• **Provided data**

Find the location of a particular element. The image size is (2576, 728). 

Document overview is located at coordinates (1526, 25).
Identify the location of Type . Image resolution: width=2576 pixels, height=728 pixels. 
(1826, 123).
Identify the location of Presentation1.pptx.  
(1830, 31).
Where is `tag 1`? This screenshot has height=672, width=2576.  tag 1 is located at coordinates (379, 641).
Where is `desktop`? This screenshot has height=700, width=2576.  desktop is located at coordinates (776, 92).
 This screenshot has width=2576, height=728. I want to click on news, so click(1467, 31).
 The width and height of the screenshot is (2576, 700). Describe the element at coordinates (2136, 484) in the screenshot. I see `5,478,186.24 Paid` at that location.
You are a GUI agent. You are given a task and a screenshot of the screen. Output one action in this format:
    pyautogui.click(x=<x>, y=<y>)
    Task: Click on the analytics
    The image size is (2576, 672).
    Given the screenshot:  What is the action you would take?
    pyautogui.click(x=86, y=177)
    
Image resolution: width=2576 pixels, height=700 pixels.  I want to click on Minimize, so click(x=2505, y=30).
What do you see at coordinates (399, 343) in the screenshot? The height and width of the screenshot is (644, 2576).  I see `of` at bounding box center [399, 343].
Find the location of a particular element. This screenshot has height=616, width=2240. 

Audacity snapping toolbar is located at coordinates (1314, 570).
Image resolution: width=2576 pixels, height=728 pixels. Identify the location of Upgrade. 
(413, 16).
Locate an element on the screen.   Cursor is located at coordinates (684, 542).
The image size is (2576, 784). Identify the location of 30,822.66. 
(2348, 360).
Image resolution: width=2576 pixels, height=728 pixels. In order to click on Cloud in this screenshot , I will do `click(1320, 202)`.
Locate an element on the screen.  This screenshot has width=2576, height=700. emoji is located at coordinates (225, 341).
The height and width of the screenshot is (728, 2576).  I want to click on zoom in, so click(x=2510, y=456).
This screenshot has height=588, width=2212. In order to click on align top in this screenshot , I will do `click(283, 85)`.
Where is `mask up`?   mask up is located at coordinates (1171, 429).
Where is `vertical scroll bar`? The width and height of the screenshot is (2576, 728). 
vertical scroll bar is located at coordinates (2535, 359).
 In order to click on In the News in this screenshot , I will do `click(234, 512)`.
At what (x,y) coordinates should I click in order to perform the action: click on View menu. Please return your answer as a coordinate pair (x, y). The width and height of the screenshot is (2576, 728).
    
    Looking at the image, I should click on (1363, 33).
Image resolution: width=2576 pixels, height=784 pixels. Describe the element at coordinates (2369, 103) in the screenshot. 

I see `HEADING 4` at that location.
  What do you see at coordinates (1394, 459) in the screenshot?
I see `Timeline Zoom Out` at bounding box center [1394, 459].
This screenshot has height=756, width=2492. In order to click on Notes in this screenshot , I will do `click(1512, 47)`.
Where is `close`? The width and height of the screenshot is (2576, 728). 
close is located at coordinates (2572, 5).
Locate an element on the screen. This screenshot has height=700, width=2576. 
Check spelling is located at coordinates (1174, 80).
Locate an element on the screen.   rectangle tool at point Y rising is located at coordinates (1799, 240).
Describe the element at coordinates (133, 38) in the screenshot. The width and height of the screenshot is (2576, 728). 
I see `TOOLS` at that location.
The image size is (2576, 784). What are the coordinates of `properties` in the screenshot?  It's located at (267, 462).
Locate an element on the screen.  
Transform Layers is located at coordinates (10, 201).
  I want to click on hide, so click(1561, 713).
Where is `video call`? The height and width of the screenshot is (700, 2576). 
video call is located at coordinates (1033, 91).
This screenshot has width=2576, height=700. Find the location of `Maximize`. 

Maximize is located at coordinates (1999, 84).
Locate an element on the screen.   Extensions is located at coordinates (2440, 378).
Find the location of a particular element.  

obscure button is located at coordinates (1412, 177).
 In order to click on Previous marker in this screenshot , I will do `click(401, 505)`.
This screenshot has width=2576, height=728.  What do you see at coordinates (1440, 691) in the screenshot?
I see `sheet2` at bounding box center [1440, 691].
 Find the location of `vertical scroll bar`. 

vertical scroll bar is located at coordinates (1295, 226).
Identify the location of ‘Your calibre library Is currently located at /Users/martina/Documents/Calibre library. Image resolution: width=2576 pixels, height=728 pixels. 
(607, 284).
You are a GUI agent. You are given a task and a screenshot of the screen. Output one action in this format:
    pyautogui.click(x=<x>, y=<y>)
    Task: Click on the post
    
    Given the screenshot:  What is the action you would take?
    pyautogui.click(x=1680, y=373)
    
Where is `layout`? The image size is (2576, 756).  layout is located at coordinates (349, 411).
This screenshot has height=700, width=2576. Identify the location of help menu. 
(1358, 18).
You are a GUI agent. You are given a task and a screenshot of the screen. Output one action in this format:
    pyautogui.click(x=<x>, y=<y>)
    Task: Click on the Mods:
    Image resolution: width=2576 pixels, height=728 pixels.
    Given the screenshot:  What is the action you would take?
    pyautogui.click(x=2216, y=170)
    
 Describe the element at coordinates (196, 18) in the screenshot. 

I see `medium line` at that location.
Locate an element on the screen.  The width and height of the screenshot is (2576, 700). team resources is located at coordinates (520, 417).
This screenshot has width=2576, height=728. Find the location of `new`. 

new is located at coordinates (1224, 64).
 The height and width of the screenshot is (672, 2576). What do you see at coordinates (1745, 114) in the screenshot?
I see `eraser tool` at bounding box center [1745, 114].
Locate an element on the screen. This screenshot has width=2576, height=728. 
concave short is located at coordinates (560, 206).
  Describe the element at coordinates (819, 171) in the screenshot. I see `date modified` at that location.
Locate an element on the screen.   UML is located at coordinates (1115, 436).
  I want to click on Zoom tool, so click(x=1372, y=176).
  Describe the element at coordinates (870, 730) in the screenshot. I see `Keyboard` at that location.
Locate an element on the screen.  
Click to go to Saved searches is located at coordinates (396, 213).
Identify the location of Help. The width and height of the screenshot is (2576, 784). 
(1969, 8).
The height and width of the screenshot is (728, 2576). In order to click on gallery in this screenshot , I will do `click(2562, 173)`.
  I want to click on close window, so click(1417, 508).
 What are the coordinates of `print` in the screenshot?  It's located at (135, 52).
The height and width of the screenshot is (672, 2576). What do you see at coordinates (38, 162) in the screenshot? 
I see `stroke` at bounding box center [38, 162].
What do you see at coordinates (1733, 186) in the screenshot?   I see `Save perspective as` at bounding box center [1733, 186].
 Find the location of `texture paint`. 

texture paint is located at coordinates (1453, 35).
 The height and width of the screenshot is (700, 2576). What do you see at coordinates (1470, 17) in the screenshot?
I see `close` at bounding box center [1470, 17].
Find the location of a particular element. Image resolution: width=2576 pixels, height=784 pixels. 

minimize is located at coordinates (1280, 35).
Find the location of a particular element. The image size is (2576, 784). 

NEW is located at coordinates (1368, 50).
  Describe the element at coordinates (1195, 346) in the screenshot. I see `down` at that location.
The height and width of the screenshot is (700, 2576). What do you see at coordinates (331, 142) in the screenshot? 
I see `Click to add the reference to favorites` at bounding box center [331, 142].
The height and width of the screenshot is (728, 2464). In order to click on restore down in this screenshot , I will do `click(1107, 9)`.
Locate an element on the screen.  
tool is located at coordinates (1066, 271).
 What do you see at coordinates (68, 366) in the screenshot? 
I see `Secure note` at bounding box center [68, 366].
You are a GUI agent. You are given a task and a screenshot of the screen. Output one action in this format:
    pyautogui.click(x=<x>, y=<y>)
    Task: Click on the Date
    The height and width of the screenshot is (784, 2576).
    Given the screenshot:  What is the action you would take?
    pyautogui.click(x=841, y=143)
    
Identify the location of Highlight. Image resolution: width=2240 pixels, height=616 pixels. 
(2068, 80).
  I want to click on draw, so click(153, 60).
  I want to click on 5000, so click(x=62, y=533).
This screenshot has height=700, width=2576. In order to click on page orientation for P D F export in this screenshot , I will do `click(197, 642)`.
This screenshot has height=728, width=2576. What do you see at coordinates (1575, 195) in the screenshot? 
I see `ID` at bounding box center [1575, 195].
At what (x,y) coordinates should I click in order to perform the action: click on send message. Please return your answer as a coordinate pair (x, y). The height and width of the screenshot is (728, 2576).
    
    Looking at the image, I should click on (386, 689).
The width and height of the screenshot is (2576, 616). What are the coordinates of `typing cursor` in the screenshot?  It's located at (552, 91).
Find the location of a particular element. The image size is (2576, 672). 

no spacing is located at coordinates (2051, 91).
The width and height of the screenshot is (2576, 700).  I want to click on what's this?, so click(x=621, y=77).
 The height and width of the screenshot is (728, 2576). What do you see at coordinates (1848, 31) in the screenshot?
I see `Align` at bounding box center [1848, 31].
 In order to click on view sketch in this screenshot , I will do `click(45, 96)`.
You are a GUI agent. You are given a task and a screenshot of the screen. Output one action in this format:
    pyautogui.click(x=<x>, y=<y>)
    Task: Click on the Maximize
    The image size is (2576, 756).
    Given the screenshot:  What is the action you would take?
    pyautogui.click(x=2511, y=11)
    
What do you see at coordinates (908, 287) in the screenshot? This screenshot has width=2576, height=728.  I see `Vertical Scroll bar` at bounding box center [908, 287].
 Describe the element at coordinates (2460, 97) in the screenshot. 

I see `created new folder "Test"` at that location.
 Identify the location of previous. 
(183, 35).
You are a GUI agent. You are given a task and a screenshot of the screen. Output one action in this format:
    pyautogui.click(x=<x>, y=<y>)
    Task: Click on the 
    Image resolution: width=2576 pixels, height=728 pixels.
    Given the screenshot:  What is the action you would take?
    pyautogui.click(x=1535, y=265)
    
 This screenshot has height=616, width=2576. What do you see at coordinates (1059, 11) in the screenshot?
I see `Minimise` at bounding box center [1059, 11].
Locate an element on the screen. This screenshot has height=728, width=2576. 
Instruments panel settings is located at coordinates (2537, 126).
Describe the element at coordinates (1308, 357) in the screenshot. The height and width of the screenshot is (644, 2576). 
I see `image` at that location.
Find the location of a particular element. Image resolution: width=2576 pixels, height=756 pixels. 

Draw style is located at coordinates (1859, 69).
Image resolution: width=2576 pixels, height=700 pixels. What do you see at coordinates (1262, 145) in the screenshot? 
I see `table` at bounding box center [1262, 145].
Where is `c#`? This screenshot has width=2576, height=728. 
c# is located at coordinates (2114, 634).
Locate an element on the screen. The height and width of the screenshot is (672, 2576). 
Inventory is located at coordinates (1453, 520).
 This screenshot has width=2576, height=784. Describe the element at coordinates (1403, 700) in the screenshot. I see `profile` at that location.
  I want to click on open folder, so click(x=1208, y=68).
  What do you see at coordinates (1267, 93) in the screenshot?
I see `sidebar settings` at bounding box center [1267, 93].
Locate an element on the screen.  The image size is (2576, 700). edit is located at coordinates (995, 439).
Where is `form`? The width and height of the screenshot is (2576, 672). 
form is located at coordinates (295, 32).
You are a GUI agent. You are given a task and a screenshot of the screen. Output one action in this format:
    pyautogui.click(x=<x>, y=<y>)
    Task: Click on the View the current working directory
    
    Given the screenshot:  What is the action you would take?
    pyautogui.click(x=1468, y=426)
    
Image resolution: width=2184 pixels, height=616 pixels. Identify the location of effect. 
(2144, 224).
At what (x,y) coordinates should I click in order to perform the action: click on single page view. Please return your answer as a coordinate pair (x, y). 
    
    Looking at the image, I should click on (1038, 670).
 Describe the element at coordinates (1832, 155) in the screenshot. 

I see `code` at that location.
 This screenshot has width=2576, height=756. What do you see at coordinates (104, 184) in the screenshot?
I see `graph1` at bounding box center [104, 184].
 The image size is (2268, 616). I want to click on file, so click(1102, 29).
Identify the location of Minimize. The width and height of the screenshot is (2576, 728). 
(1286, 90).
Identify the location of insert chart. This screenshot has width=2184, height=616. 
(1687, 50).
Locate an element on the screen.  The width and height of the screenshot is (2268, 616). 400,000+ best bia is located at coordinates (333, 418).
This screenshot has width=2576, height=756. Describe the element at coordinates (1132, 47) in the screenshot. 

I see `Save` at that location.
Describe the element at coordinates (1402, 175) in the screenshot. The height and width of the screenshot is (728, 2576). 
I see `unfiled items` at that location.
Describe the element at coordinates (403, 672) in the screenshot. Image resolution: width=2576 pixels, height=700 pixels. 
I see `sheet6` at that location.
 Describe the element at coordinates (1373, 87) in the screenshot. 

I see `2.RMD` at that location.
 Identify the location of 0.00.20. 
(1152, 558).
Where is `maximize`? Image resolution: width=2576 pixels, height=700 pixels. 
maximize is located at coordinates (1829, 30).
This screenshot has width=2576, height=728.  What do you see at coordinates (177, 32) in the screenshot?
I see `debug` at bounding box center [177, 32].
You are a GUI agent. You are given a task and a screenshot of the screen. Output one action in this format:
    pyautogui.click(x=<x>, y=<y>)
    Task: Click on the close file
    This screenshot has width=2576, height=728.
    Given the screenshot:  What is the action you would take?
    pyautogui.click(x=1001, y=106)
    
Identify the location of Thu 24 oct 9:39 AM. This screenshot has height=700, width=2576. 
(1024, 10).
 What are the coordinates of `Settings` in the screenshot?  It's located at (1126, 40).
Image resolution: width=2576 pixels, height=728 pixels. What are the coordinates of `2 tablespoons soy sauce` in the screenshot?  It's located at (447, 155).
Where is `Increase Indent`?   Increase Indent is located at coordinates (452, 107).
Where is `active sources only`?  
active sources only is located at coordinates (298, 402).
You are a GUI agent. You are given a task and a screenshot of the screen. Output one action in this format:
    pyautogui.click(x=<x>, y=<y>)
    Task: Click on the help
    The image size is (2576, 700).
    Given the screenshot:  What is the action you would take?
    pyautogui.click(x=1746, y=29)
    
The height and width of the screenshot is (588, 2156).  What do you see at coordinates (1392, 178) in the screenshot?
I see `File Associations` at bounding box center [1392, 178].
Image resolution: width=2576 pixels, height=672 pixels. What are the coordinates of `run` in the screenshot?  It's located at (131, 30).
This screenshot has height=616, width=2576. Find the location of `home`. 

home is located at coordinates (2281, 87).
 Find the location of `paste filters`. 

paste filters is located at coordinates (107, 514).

• **Written request**
Lay out the rows above as a numbered list, from the start of the rows through the line containing "so click(x=2505, y=30).", leaving out blank lines.

• **Task response**
1. Find the location of a particular element. The image size is (2576, 728). 
2. Document overview is located at coordinates (1526, 25).
3. Identify the location of Type . Image resolution: width=2576 pixels, height=728 pixels. 
4. (1826, 123).
5. Identify the location of Presentation1.pptx.  
6. (1830, 31).
7. Where is `tag 1`? This screenshot has height=672, width=2576.  tag 1 is located at coordinates (379, 641).
8. Where is `desktop`? This screenshot has height=700, width=2576.  desktop is located at coordinates (776, 92).
9.  This screenshot has width=2576, height=728. I want to click on news, so click(1467, 31).
10.  The width and height of the screenshot is (2576, 700). Describe the element at coordinates (2136, 484) in the screenshot. I see `5,478,186.24 Paid` at that location.
11. You are a GUI agent. You are given a task and a screenshot of the screen. Output one action in this format:
12.     pyautogui.click(x=<x>, y=<y>)
13.     Task: Click on the analytics
14.     The image size is (2576, 672).
15.     Given the screenshot:  What is the action you would take?
16.     pyautogui.click(x=86, y=177)
17. Image resolution: width=2576 pixels, height=700 pixels.  I want to click on Minimize, so click(x=2505, y=30).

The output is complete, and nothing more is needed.